Continue the news report on the Austin bombing investigation from its final sentence, in the same reporting style.

- **EXTRACTED TEXT**
····················
The SWAT officer who fired at the suspected bomber has been placed on administrative duty, Manley explained, adding that the other SWAT officer sustained minor injuries from the blast.

Manley said the public should still be vigilant because they do not know what Conditt was doing for the past 24 hours or if he acted alone or not.

However, later on Wednesday, investigators detained two of Conditt's roommates. One was questioned and released and the other one is currently being questioned.

"Their names will not be released because they are not under arrest at this time," the Police Department stated.

Manley and the FBI stated that the investigation into the series of bombings will be ongoing to determine what the motive was. However, Conditt has been charged with one count of unlawful possession and transfer of a destructive device, but Austin police stated that complaint will be sealed.
····················
- **PROVIDED RECORDS**
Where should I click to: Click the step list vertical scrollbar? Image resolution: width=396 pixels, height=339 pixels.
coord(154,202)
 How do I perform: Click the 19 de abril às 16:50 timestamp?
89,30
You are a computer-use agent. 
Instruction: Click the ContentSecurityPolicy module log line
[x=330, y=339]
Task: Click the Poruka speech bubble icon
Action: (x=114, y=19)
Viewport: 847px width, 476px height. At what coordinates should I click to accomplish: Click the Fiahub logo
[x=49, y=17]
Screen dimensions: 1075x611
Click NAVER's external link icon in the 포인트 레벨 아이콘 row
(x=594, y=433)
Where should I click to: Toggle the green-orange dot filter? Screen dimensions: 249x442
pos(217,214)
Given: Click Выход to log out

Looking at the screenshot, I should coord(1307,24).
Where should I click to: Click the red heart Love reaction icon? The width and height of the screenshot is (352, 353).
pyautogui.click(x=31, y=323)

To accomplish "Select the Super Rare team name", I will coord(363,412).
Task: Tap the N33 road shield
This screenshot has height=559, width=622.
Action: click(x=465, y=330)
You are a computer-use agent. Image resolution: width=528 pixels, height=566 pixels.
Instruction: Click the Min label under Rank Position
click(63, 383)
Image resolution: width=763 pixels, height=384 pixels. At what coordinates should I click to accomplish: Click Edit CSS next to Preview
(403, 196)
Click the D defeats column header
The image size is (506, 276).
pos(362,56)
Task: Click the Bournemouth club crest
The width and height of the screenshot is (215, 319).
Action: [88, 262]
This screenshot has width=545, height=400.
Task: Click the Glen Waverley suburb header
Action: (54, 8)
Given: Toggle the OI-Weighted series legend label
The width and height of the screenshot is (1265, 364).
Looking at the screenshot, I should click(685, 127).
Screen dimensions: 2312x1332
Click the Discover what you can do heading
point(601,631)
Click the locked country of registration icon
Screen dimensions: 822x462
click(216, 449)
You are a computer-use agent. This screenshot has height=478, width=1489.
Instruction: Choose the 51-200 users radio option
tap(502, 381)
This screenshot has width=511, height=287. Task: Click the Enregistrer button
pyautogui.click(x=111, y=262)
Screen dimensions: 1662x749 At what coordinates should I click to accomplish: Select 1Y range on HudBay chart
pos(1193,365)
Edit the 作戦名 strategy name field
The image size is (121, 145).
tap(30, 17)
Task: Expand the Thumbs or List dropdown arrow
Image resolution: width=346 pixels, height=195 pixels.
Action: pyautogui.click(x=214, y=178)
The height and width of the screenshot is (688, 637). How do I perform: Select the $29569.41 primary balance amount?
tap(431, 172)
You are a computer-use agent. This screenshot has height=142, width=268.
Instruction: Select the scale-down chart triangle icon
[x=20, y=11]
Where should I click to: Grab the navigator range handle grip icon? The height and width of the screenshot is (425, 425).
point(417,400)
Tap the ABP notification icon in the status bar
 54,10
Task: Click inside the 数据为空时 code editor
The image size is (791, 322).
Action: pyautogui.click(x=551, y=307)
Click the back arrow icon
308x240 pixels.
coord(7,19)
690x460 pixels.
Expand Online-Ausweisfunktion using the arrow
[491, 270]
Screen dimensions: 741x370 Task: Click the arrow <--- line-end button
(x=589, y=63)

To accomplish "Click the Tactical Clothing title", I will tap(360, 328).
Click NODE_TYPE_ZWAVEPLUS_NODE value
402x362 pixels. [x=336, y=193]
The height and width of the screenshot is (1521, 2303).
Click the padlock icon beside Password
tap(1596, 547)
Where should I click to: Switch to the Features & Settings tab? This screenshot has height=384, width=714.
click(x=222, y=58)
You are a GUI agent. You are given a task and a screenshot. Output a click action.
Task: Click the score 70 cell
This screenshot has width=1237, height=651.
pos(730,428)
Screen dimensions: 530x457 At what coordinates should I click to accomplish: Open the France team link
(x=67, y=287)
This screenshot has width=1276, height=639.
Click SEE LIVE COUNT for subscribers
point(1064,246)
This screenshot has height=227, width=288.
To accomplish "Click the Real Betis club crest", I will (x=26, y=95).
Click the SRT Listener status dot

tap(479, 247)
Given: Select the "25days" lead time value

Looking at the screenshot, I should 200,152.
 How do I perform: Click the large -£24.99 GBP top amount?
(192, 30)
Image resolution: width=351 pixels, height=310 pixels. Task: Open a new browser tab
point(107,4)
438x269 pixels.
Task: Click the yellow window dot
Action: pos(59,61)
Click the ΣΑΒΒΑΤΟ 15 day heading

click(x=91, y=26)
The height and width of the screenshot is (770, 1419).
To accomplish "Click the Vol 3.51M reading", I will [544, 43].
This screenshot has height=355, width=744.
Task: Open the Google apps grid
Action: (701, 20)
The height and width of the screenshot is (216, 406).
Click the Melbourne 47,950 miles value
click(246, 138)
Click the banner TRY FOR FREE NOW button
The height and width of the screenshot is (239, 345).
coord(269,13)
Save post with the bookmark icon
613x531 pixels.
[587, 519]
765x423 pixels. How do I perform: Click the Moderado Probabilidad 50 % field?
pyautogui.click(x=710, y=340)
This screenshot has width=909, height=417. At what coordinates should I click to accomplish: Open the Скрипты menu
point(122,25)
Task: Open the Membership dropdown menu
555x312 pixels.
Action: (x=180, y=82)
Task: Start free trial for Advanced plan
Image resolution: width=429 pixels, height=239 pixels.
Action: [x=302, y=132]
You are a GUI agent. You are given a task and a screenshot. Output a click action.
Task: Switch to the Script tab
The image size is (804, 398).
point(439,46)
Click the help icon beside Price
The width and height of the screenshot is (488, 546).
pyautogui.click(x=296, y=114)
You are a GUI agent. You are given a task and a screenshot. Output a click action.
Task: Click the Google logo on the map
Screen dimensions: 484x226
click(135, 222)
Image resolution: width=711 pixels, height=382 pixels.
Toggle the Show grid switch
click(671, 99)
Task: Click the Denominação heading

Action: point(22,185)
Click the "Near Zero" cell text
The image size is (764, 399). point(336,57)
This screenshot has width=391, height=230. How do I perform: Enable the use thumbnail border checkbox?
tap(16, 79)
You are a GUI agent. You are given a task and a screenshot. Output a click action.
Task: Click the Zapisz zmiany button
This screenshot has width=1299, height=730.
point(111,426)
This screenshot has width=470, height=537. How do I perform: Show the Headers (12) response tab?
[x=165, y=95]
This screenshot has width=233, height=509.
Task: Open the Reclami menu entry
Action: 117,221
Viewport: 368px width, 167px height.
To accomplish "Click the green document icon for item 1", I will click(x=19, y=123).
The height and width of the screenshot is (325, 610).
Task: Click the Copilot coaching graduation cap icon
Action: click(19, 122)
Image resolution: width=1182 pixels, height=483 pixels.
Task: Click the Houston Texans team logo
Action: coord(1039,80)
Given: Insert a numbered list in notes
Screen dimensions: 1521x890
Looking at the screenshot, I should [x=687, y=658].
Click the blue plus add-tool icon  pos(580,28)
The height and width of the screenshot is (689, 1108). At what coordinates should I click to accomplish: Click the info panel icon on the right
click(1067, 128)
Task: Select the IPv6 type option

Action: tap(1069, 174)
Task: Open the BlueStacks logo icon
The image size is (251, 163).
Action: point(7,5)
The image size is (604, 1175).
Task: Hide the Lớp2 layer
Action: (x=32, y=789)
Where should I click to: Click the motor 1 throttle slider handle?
····················
- **RESPONSE TO THIS EXERCISE**
In addition, authorities urged that people should call 911 if they see any suspicious packages that could still be out there. 

Early Wednesday morning, the Austin Police Department announced on Twitter that it was responding to an officer-involved shooting near Interstate 35 in Round Rock. 

The Orlando Police Department tweeted out that it was proud of the great work shown by Austin police and the FBI.

Since March 2, a series of bombs have caused death and injuries throughout the Austin area of Texas. So far, a total of two people, not including the suspected bomber, have died and now five people have been injured in the explosions.

On Tuesday, a package en route to Austin exploded at a Schertz, Texas, FedEx processing plant causing an injury to an employee. However, authorities say she was treated at the scene and released.

In addition, a second bomb was discovered at a FedEx facility outside of the Austin airport and it was tied to the other bombings that have plagued the area. No one was injured in that incident.

On Tuesday evening, an "incendiary device" exploded at a Goodwill in Austin. The device was originally reported as packaged bomb, but it was a military artillery simulator, which is a training device that is supposed to mimic grenades and other explosives used in combat.

One man in his 30s was injured after handling the device, however. He was treated and released from the St. David’s South Austin Medical Center, according to a hospital spokesperson.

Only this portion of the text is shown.